__What needs to be done__:
Below are records with pictures in them. Output exactly the lines from the one with "Instruction: Open the Pricing page" through the one with "The image size is (934, 560).", both included, and leave every picture out; give only those lines.
⟨
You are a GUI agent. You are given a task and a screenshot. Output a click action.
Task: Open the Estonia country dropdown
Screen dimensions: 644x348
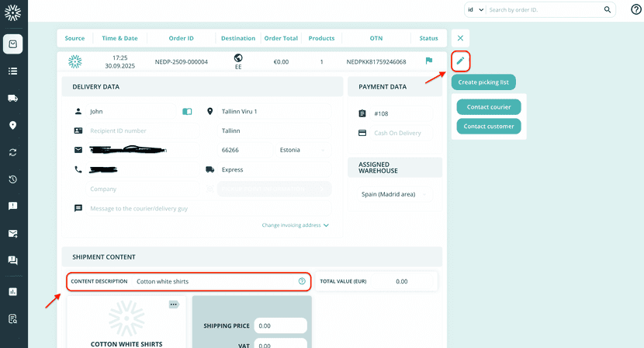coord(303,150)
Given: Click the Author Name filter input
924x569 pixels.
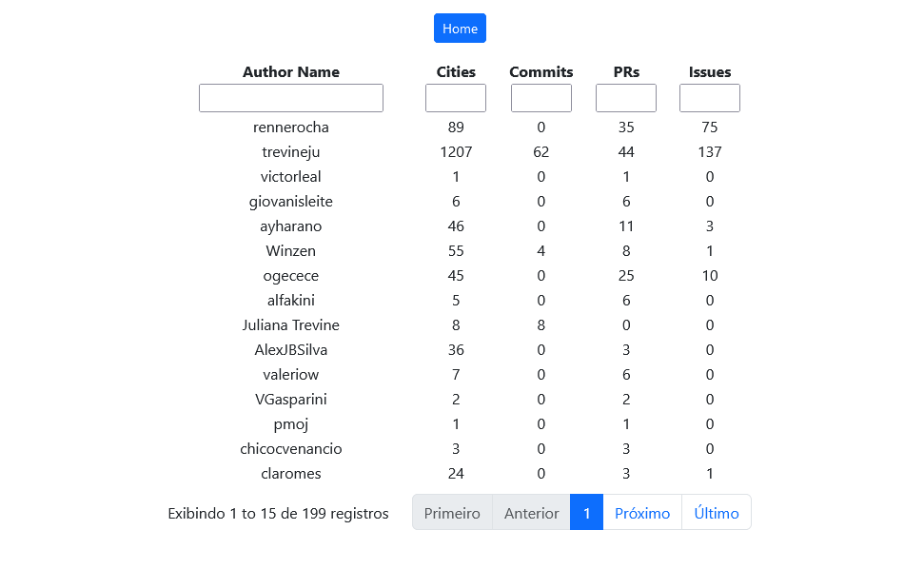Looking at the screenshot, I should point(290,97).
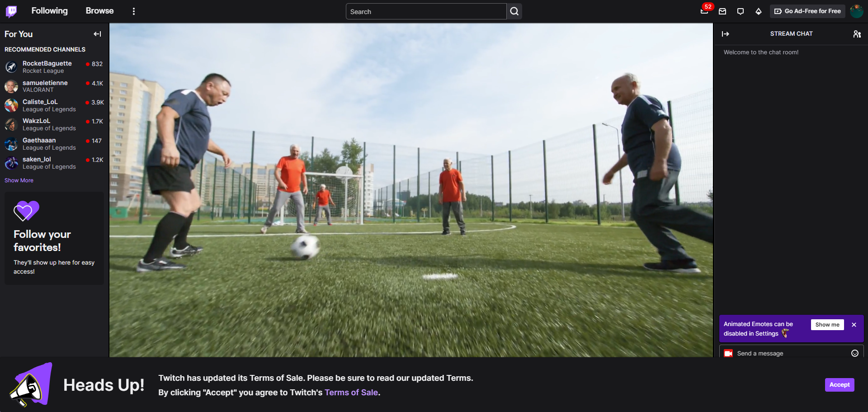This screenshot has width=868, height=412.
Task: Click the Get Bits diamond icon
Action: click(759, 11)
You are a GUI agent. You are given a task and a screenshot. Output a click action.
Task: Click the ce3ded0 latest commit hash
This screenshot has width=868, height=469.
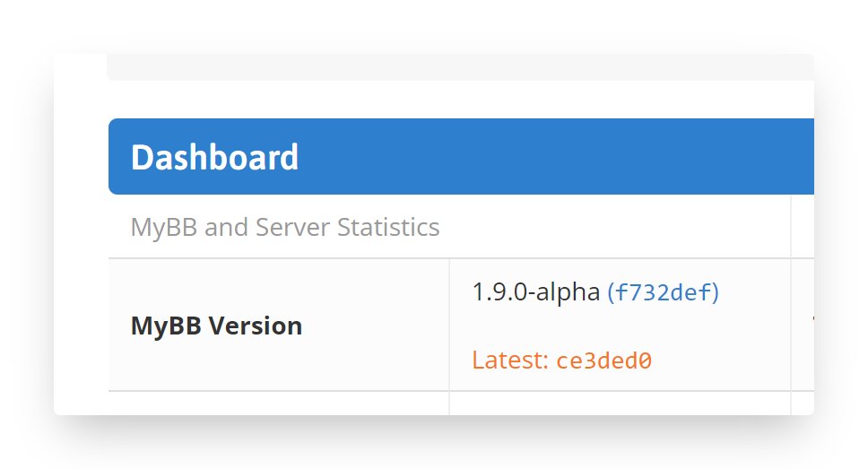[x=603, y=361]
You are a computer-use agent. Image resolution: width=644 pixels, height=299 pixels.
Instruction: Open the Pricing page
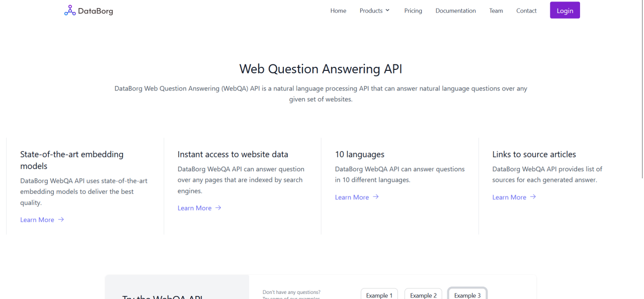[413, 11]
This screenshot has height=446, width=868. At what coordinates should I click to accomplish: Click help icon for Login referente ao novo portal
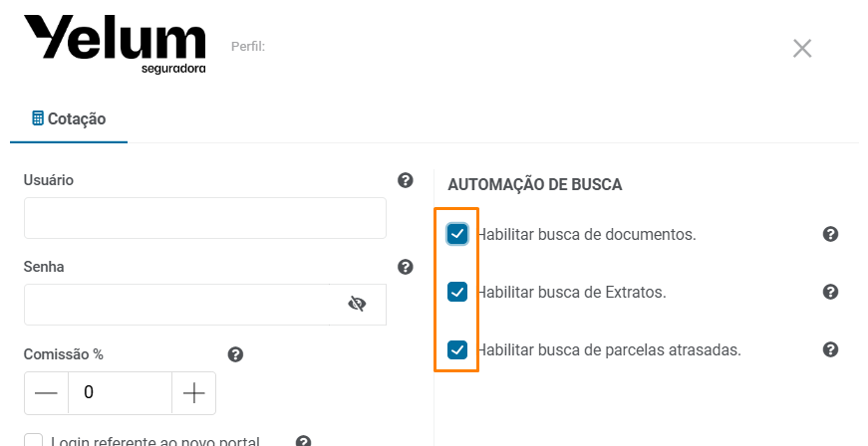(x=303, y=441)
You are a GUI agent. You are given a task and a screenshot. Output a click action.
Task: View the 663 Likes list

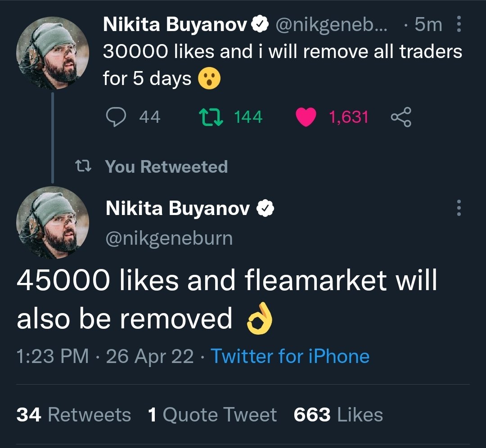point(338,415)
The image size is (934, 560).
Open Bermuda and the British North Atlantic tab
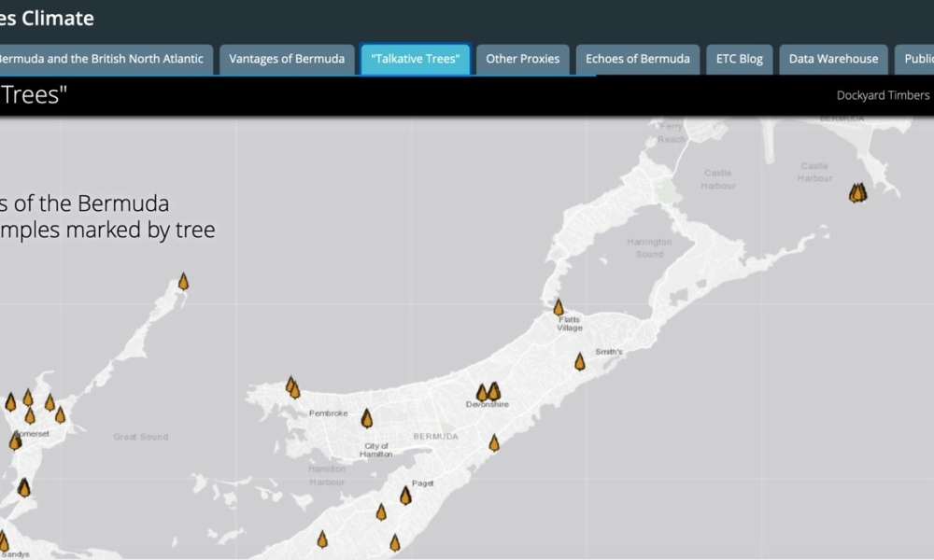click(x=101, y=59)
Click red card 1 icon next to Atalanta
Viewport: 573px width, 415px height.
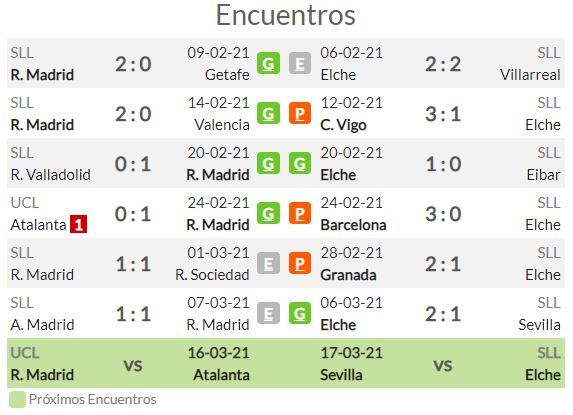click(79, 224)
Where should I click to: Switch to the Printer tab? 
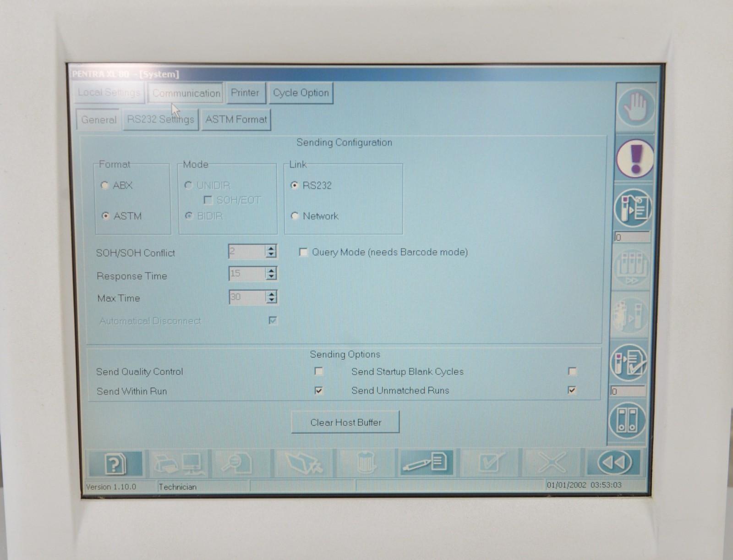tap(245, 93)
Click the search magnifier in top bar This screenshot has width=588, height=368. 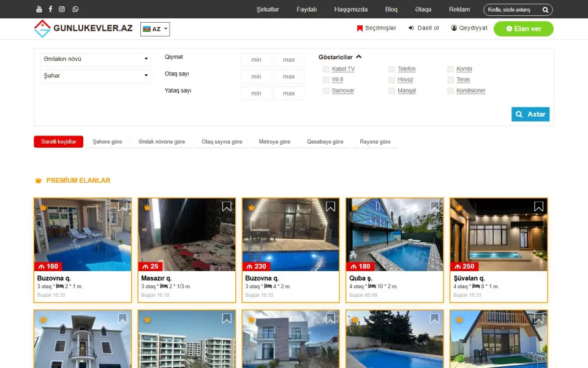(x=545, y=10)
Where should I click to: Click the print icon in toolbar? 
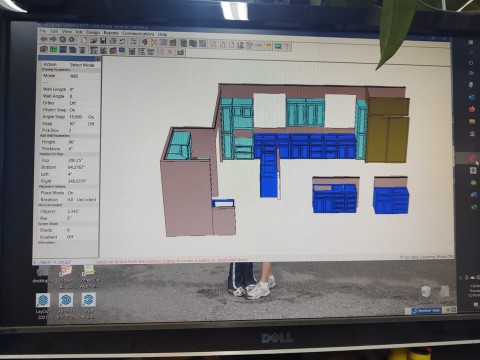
⟩
__Exercise response__:
Instruction: Open the Pricing page
[413, 11]
This screenshot has height=446, width=868. At what coordinates should I click to accomplish: Click help icon for Login referente ao novo portal
(x=303, y=441)
You are a GUI agent. You are given a task and a screenshot. Output a click action.
Task: View the 663 Likes list

point(338,415)
The image size is (934, 560).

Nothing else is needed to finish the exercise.